> [Problem to solve]: Retype everything in the entries that follow, exactly as shown.

> [Supplied entries]:
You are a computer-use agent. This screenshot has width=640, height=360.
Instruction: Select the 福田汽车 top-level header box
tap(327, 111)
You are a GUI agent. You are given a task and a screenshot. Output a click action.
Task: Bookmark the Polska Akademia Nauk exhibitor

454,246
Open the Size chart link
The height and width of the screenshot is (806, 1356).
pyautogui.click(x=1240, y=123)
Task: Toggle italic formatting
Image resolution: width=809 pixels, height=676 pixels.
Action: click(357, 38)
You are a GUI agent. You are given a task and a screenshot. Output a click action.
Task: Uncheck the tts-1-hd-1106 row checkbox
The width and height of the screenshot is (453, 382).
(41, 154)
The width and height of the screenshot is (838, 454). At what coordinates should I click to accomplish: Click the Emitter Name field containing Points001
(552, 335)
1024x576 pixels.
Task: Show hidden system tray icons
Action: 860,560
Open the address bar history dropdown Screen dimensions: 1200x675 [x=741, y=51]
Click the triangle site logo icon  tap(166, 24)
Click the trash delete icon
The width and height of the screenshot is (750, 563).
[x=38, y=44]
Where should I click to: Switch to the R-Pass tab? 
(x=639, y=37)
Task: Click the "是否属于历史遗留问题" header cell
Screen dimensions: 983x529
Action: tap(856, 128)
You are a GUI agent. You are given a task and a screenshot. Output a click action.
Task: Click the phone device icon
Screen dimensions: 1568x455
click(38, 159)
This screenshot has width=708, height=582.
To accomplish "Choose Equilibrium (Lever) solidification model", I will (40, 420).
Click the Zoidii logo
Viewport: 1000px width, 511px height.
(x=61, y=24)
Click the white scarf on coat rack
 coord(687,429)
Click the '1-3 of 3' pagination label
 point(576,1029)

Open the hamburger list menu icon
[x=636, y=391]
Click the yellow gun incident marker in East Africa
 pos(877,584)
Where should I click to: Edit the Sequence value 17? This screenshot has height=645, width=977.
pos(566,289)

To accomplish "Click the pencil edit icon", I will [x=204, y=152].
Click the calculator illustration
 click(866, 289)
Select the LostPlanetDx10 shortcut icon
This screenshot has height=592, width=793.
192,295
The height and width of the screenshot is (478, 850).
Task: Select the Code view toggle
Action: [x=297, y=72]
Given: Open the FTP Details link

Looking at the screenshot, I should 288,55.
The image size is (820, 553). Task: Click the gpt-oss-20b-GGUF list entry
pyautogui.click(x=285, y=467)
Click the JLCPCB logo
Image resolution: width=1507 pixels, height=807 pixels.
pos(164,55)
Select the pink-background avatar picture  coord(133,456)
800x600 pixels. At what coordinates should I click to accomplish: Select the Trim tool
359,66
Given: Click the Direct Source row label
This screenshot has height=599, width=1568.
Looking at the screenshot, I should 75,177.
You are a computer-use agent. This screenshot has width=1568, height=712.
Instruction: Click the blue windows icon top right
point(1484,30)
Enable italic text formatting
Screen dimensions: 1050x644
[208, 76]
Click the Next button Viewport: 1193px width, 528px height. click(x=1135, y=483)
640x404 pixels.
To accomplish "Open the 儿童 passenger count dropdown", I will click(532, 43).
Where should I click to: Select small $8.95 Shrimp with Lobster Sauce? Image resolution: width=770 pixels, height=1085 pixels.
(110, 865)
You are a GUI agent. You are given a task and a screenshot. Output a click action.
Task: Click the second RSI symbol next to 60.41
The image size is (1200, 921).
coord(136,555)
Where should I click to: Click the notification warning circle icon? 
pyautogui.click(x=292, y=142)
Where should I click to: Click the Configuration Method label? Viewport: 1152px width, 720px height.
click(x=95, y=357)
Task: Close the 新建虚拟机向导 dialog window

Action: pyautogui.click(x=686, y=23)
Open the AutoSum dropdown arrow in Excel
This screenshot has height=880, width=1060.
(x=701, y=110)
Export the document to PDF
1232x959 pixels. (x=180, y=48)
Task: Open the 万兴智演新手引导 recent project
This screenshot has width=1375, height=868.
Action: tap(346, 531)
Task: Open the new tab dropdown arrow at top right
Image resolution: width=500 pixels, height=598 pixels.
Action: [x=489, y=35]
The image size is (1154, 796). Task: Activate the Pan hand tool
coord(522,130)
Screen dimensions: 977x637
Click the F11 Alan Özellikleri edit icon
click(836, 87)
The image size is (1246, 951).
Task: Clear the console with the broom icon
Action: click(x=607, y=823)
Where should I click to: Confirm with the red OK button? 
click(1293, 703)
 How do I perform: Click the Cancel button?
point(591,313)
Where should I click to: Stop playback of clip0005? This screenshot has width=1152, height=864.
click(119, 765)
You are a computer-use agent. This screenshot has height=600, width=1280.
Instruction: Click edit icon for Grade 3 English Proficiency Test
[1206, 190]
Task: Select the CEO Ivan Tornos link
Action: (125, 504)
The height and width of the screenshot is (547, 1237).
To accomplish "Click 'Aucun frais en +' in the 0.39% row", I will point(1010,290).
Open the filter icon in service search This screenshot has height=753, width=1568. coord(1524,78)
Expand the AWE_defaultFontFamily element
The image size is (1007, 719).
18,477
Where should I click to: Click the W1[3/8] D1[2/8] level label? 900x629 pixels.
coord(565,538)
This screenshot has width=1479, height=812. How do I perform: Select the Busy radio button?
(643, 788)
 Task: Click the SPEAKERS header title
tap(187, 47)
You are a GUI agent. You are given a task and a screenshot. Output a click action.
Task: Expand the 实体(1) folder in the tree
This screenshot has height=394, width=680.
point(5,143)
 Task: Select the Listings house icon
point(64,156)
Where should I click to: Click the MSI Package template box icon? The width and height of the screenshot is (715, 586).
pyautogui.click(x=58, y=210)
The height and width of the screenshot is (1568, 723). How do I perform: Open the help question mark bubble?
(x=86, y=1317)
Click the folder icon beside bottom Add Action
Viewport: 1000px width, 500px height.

> [Written reply]:
You are a computer-use agent. This screenshot has width=640, height=360.
Instruction: Select the 福田汽车 top-level header box
tap(327, 111)
You are a GUI agent. You are given a task and a screenshot. Output a click action.
Task: Bookmark the Polska Akademia Nauk exhibitor

454,246
Open the Size chart link
The height and width of the screenshot is (806, 1356).
pyautogui.click(x=1240, y=123)
Task: Toggle italic formatting
Image resolution: width=809 pixels, height=676 pixels.
Action: click(357, 38)
You are a GUI agent. You are given a task and a screenshot. Output a click action.
Task: Uncheck the tts-1-hd-1106 row checkbox
The width and height of the screenshot is (453, 382).
(41, 154)
The width and height of the screenshot is (838, 454). At what coordinates should I click to accomplish: Click the Emitter Name field containing Points001
(552, 335)
1024x576 pixels.
Task: Show hidden system tray icons
Action: 860,560
Open the address bar history dropdown Screen dimensions: 1200x675 [x=741, y=51]
Click the triangle site logo icon  tap(166, 24)
Click the trash delete icon
The width and height of the screenshot is (750, 563).
[x=38, y=44]
Where should I click to: Switch to the R-Pass tab? 
(x=639, y=37)
Task: Click the "是否属于历史遗留问题" header cell
Screen dimensions: 983x529
Action: tap(856, 128)
You are a GUI agent. You are given a task and a screenshot. Output a click action.
Task: Click the phone device icon
Screen dimensions: 1568x455
click(38, 159)
This screenshot has width=708, height=582.
To accomplish "Choose Equilibrium (Lever) solidification model", I will (40, 420).
Click the Zoidii logo
Viewport: 1000px width, 511px height.
(x=61, y=24)
Click the white scarf on coat rack
 coord(687,429)
Click the '1-3 of 3' pagination label
 point(576,1029)

Open the hamburger list menu icon
[x=636, y=391]
Click the yellow gun incident marker in East Africa
 pos(877,584)
Where should I click to: Edit the Sequence value 17? This screenshot has height=645, width=977.
pos(566,289)

To accomplish "Click the pencil edit icon", I will [x=204, y=152].
Click the calculator illustration
 click(866, 289)
Select the LostPlanetDx10 shortcut icon
This screenshot has height=592, width=793.
192,295
The height and width of the screenshot is (478, 850).
Task: Select the Code view toggle
Action: [x=297, y=72]
Given: Open the FTP Details link

Looking at the screenshot, I should 288,55.
The image size is (820, 553). Task: Click the gpt-oss-20b-GGUF list entry
pyautogui.click(x=285, y=467)
Click the JLCPCB logo
Image resolution: width=1507 pixels, height=807 pixels.
pos(164,55)
Select the pink-background avatar picture  coord(133,456)
800x600 pixels. At what coordinates should I click to accomplish: Select the Trim tool
359,66
Given: Click the Direct Source row label
This screenshot has height=599, width=1568.
Looking at the screenshot, I should 75,177.
You are a computer-use agent. This screenshot has width=1568, height=712.
Instruction: Click the blue windows icon top right
point(1484,30)
Enable italic text formatting
Screen dimensions: 1050x644
[208, 76]
Click the Next button Viewport: 1193px width, 528px height. click(x=1135, y=483)
640x404 pixels.
To accomplish "Open the 儿童 passenger count dropdown", I will click(532, 43).
Where should I click to: Select small $8.95 Shrimp with Lobster Sauce? Image resolution: width=770 pixels, height=1085 pixels.
(110, 865)
You are a GUI agent. You are given a task and a screenshot. Output a click action.
Task: Click the second RSI symbol next to 60.41
The image size is (1200, 921).
coord(136,555)
Where should I click to: Click the notification warning circle icon? 
pyautogui.click(x=292, y=142)
Where should I click to: Click the Configuration Method label? Viewport: 1152px width, 720px height.
click(x=95, y=357)
Task: Close the 新建虚拟机向导 dialog window

Action: pyautogui.click(x=686, y=23)
Open the AutoSum dropdown arrow in Excel
This screenshot has height=880, width=1060.
(x=701, y=110)
Export the document to PDF
1232x959 pixels. (x=180, y=48)
Task: Open the 万兴智演新手引导 recent project
This screenshot has width=1375, height=868.
Action: tap(346, 531)
Task: Open the new tab dropdown arrow at top right
Image resolution: width=500 pixels, height=598 pixels.
Action: [x=489, y=35]
The image size is (1154, 796). Task: Activate the Pan hand tool
coord(522,130)
Screen dimensions: 977x637
Click the F11 Alan Özellikleri edit icon
click(836, 87)
The image size is (1246, 951).
Task: Clear the console with the broom icon
Action: click(x=607, y=823)
Where should I click to: Confirm with the red OK button? 
click(1293, 703)
 How do I perform: Click the Cancel button?
point(591,313)
Where should I click to: Stop playback of clip0005? This screenshot has width=1152, height=864.
click(119, 765)
You are a computer-use agent. This screenshot has height=600, width=1280.
Instruction: Click edit icon for Grade 3 English Proficiency Test
[1206, 190]
Task: Select the CEO Ivan Tornos link
Action: (125, 504)
The height and width of the screenshot is (547, 1237).
To accomplish "Click 'Aucun frais en +' in the 0.39% row", I will point(1010,290).
Open the filter icon in service search This screenshot has height=753, width=1568. coord(1524,78)
Expand the AWE_defaultFontFamily element
The image size is (1007, 719).
18,477
Where should I click to: Click the W1[3/8] D1[2/8] level label? 900x629 pixels.
coord(565,538)
This screenshot has width=1479, height=812. How do I perform: Select the Busy radio button?
(643, 788)
 Task: Click the SPEAKERS header title
tap(187, 47)
You are a GUI agent. You are given a task and a screenshot. Output a click action.
Task: Expand the 实体(1) folder in the tree
This screenshot has height=394, width=680.
point(5,143)
 Task: Select the Listings house icon
point(64,156)
Where should I click to: Click the MSI Package template box icon? The width and height of the screenshot is (715, 586).
pyautogui.click(x=58, y=210)
The height and width of the screenshot is (1568, 723). How do I perform: Open the help question mark bubble?
(x=86, y=1317)
Click the folder icon beside bottom Add Action
Viewport: 1000px width, 500px height.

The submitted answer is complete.